◆ **Task item**
Everything from the line holding "Instruction: Go to last page 85" to the end of the data must be reproduced exactly; include both boundary lines and nothing else.
==== Material for the task ====
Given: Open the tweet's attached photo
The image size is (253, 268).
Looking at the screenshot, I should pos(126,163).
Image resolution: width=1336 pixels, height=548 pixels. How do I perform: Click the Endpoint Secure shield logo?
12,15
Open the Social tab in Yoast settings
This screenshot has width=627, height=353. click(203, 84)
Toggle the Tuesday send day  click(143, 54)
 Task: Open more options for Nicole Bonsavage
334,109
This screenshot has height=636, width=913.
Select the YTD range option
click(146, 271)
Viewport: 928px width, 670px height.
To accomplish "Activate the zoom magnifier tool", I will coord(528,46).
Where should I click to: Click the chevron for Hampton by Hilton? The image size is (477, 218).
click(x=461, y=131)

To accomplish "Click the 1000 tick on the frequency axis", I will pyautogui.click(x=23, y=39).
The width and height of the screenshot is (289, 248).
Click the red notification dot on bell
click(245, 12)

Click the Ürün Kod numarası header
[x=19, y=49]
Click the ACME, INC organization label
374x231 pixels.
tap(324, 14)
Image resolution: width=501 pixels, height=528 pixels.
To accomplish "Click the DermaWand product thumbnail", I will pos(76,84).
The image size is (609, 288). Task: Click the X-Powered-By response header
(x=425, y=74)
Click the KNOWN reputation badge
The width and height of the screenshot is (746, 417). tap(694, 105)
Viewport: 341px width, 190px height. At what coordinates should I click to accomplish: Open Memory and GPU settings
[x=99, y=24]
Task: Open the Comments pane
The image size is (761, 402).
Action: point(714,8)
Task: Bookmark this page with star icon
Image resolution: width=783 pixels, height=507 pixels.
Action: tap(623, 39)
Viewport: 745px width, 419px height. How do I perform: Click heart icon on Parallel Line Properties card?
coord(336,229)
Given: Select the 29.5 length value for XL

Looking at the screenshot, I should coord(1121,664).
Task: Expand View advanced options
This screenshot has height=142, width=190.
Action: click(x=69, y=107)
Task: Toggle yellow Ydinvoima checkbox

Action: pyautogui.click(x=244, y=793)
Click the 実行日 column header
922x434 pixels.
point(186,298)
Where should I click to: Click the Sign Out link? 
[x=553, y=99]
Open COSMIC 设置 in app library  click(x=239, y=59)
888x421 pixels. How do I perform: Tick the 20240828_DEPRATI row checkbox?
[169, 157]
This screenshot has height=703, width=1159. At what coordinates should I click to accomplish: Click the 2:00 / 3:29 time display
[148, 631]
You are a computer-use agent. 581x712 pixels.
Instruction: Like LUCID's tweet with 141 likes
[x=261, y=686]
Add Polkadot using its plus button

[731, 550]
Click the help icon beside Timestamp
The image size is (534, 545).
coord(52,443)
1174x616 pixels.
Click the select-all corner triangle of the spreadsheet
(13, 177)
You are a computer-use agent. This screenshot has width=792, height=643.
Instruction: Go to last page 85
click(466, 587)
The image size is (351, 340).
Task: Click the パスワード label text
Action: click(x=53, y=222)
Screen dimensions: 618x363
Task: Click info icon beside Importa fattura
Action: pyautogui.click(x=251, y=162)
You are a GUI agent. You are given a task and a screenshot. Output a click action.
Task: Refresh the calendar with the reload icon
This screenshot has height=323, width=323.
====
◆ **Exercise solution**
Instruction: Go to last page 85
click(466, 587)
The image size is (351, 340).
Task: Click the パスワード label text
Action: click(x=53, y=222)
Screen dimensions: 618x363
Task: Click info icon beside Importa fattura
Action: pyautogui.click(x=251, y=162)
You are a GUI agent. You are given a task and a screenshot. Output a click action.
Task: Refresh the calendar with the reload icon
This screenshot has height=323, width=323.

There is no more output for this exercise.